Treatment response in rheumatoid arthritis is predicted by the microbiome: a large observational study in UK DMARD-naïve patients

Nathan P Danckert; Maxim B Freidin; Isabelle Granville Smith; Philippa M Wells; Maryam Kazemi Naeini; Alessia Visconti; Roger Compte; Alexander MacGregor; Frances M K Williams

doi:10.1093/rheumatology/keae045

Treatment response in rheumatoid arthritis is predicted by the microbiome: a large observational study in UK DMARD-naïve patients

Rheumatology (Oxford). 2024 Jan 30:keae045. doi: 10.1093/rheumatology/keae045. Online ahead of print.

Authors

Affiliations

¹ Department of Twin Research and Genetic Epidemiology, School of Life Course & Population Sciences, King's College London, London, UK.
² Department of Biology, School of Biological and Behavioural Sciences, Queen Mary University of London, London, UK.
³ UK Dementia Research Institute, Imperial College London, London, UK.
⁴ Department of Brain Sciences, Imperial College London, London, UK.
⁵ Norwich Medical School, University of East Anglia, Norwich, UK.
⁶ Rheumatology Department, Norfolk and Norwich University Hospitals NHS Trust, Norwich, UK.
⁷ Guy's and St Thomas' NHS Trust, London, UK.

PMID: 38291926
DOI: 10.1093/rheumatology/keae045

Abstract

Objectives: Disease-modifying antirheumatic drugs (DMARDs) are first line treatment in rheumatoid arthritis (RA). Treatment response to DMARDs is patient-specific, dose efficacy is difficult to predict and long-term results variable. The gut microbiota are known to play a pivotal role in prodromal and early-disease RA, manifested by Prevotella spp. enrichment. The clinical response to therapy may be mediated by microbiota, and large-scale studies assessing the microbiome are few.
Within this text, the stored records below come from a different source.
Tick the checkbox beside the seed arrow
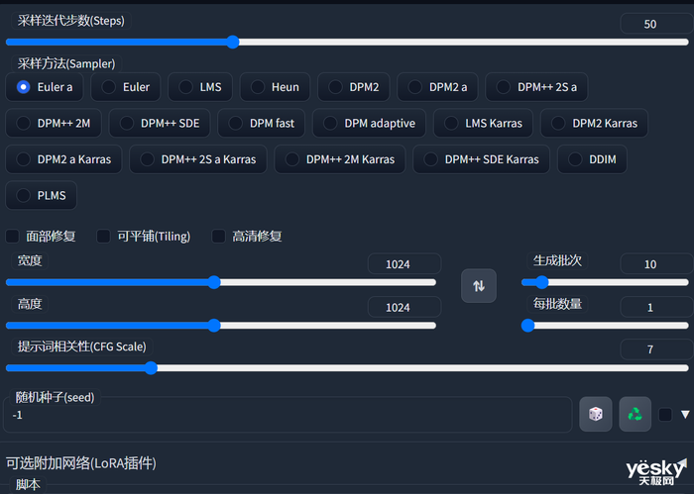Image resolution: width=694 pixels, height=494 pixels. pos(665,415)
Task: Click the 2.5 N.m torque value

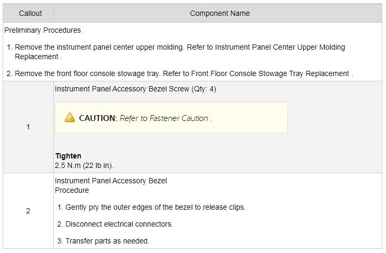Action: [x=84, y=165]
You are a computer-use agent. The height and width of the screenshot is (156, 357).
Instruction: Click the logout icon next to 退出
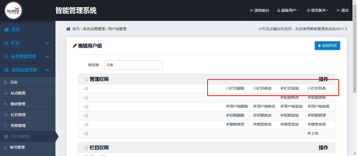point(338,11)
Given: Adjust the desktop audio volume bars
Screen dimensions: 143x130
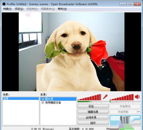Looking at the screenshot, I should click(122, 97).
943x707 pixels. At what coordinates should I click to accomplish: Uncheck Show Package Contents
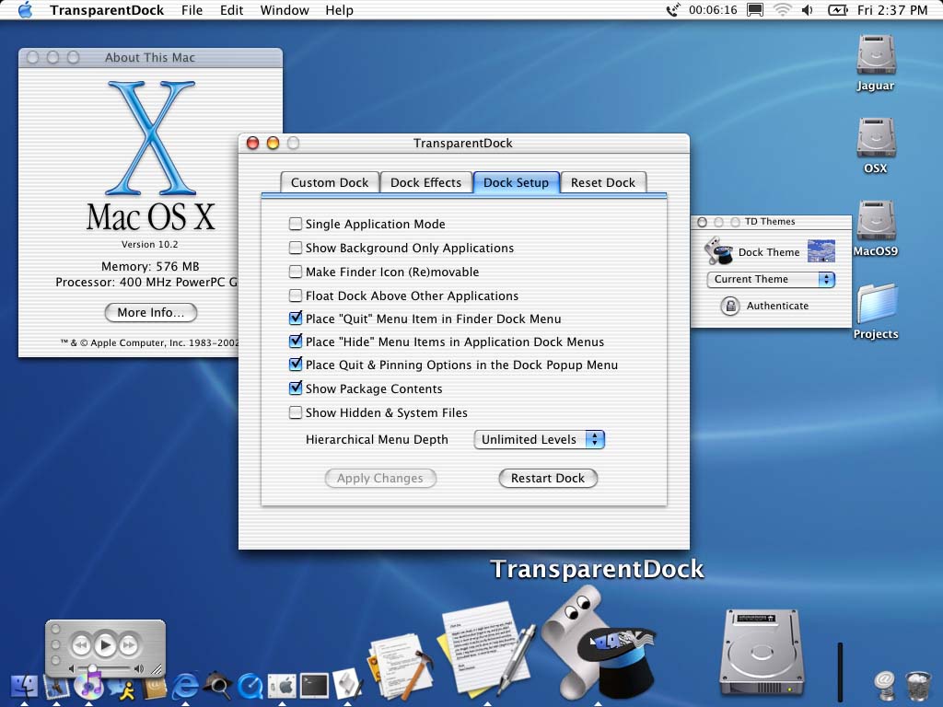click(x=296, y=388)
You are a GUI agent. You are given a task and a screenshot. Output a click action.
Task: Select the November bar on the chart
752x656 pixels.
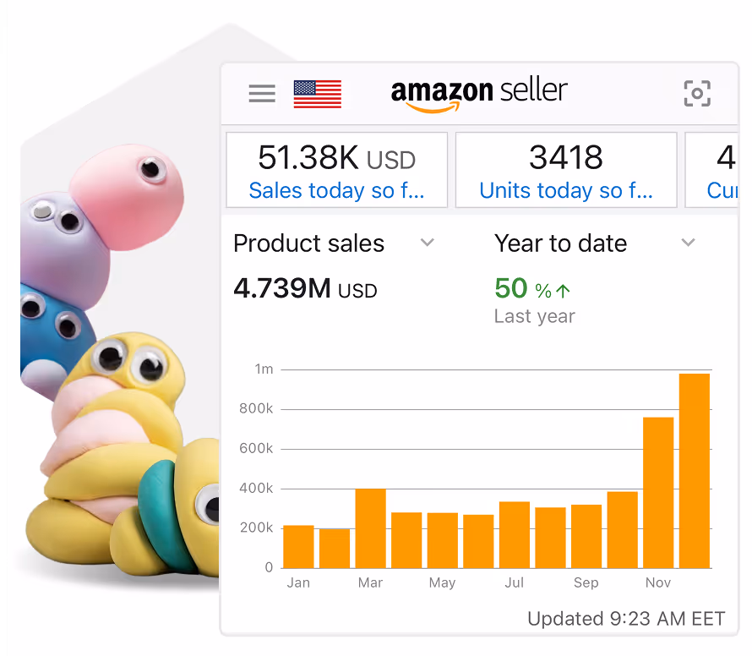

This study assessed whether microbiome signals were associated with, and predictive of, patient response to DMARD-treatment. Accurate early identification of those who will respond poorly to DMARD therapy would allow selection of alternative treatment (e.g. biologic therapy), and potentially improve patient outcome.

Methods: A multicentre, longitudinal, observational study of stool- and saliva microbiome was performed in DMARD-naïve, newly diagnosed RA patients during introduction of DMARD treatment. Clinical data and samples were collected at baseline (n = 144) in DMARD-naïve patients and at six weeks (n = 117) and 12 weeks (n = 95) into DMARD-therapy. Samples collected (n = 365 stool, n = 365 saliva) underwent shotgun sequencing. Disease activity measures were collected at each timepoint and minimal clinically important improvement determined.

Results: In total, 26 stool microbes were found to decrease in those manifesting a minimal clinically important improvement. Prevotella spp. and Streptococcus spp. were the predominant taxa to decline following six weeks and 12 weeks of DMARDs, respectively. Furthermore, baseline microbiota of DMARD-naïve patients were indicative of future response.

Conclusion: DMARDs appear to restore a perturbed microbiome to a eubiotic state. Moreover, microbiome status can be used to predict likelihood of patient response to DMARD.

Keywords: Disease-modifying antirheumatic drugs; Gut microbiome; Minimal clinically important improvement; Rheumatoid arthritis; Shotgun metagenomic sequencing.